Will you quote, word for word, the lines of the records below from the one containing "Task: Go to the Configurations step" through the one containing "pos(537,101)"?

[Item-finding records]
※
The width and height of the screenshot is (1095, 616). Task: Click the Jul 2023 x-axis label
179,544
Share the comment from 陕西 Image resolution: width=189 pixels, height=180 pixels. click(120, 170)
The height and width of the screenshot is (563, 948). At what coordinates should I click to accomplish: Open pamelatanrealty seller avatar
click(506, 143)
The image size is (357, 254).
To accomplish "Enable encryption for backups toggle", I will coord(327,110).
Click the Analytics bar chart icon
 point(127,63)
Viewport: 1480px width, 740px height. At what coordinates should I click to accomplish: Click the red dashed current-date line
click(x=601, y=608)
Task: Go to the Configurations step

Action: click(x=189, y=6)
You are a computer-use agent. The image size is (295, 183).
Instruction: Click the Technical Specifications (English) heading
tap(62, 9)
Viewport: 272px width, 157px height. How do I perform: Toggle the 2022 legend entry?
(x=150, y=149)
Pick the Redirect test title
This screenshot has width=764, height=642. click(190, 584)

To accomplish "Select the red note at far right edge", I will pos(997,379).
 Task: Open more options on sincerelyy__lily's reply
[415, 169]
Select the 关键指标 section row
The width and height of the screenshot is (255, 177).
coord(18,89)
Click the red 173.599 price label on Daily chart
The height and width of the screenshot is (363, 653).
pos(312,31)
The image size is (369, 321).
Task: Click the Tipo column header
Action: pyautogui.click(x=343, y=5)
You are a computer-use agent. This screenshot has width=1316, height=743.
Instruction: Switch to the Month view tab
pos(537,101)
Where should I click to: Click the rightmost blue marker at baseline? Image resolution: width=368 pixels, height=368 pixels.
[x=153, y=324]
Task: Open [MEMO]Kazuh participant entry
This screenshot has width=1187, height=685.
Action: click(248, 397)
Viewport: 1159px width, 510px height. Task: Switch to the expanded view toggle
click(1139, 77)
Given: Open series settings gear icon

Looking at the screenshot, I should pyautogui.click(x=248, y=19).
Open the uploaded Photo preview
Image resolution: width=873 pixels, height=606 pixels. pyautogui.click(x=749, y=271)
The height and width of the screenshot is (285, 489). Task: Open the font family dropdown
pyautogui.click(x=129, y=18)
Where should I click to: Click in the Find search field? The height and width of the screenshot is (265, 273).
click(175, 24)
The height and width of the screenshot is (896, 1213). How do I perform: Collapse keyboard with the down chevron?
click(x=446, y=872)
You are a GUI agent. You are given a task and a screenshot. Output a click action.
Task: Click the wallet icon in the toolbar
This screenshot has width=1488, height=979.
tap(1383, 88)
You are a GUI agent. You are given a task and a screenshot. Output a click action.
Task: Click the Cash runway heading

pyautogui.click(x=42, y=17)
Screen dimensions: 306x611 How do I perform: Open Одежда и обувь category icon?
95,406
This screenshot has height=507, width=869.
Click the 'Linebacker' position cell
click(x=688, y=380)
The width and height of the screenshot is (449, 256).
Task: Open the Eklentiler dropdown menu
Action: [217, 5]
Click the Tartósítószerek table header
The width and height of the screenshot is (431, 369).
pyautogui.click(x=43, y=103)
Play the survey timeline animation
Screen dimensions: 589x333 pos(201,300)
※
- **CORRECT OUTPUT**:
Task: Go to the Configurations step

Action: click(x=189, y=6)
You are a computer-use agent. The image size is (295, 183).
Instruction: Click the Technical Specifications (English) heading
tap(62, 9)
Viewport: 272px width, 157px height. How do I perform: Toggle the 2022 legend entry?
(x=150, y=149)
Pick the Redirect test title
This screenshot has width=764, height=642. click(190, 584)

To accomplish "Select the red note at far right edge", I will pos(997,379).
 Task: Open more options on sincerelyy__lily's reply
[415, 169]
Select the 关键指标 section row
The width and height of the screenshot is (255, 177).
coord(18,89)
Click the red 173.599 price label on Daily chart
The height and width of the screenshot is (363, 653).
pos(312,31)
The image size is (369, 321).
Task: Click the Tipo column header
Action: pyautogui.click(x=343, y=5)
You are a computer-use agent. This screenshot has width=1316, height=743.
Instruction: Switch to the Month view tab
pos(537,101)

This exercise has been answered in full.